[Extracted records]
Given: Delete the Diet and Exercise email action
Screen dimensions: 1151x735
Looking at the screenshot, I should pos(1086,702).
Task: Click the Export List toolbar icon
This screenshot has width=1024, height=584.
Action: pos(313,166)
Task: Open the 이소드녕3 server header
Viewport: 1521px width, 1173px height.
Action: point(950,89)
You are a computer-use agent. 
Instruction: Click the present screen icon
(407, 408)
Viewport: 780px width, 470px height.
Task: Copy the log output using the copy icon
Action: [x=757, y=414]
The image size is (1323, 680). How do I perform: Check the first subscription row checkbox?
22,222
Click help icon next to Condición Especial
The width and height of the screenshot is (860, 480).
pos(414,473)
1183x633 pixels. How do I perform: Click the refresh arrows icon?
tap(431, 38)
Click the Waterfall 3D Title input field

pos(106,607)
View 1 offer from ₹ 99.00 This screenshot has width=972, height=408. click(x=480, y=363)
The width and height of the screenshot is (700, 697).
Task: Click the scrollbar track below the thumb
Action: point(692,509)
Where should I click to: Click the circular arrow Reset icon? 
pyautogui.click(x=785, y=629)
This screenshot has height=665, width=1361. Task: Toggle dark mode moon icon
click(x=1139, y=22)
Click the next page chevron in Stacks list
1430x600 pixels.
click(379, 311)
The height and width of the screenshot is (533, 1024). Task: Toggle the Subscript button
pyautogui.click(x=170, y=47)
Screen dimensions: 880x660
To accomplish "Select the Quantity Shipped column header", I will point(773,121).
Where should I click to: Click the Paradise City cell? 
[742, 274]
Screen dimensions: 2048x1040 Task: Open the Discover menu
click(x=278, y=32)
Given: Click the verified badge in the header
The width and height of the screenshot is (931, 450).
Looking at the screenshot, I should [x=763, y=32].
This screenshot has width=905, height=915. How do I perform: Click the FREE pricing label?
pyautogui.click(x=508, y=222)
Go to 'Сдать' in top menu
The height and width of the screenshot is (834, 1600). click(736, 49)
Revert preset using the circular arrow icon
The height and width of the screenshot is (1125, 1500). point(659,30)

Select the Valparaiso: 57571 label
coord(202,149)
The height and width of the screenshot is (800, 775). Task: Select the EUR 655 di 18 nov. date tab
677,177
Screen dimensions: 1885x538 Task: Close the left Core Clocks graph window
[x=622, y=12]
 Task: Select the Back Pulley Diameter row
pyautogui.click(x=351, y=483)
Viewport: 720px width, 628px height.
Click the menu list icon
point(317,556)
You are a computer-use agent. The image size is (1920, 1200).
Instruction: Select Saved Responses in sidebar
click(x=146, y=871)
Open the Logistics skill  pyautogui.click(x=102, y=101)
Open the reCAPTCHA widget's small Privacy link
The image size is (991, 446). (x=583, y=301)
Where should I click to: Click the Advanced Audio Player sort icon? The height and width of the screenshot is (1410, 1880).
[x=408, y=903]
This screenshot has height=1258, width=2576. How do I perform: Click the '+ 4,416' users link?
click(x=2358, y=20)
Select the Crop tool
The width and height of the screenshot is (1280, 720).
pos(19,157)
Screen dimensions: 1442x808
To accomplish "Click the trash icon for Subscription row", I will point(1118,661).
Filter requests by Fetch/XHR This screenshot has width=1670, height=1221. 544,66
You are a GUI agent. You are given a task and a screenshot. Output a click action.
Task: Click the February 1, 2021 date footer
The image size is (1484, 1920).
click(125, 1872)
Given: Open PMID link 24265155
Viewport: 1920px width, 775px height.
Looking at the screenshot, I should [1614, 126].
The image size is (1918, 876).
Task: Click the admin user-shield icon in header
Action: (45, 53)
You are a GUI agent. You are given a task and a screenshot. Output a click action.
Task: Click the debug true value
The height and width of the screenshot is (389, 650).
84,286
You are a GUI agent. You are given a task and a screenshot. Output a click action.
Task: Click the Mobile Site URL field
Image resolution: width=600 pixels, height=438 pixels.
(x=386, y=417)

Exercise description | From the line with "The image size is (1484, 1920)." through the final line of the records, return each line exactly. Leave out the rest.

Answer to the problem |
The image size is (1484, 1920).
click(125, 1872)
Given: Open PMID link 24265155
Viewport: 1920px width, 775px height.
Looking at the screenshot, I should [1614, 126].
The image size is (1918, 876).
Task: Click the admin user-shield icon in header
Action: (45, 53)
You are a GUI agent. You are given a task and a screenshot. Output a click action.
Task: Click the debug true value
The height and width of the screenshot is (389, 650).
84,286
You are a GUI agent. You are given a task and a screenshot. Output a click action.
Task: Click the Mobile Site URL field
Image resolution: width=600 pixels, height=438 pixels.
(x=386, y=417)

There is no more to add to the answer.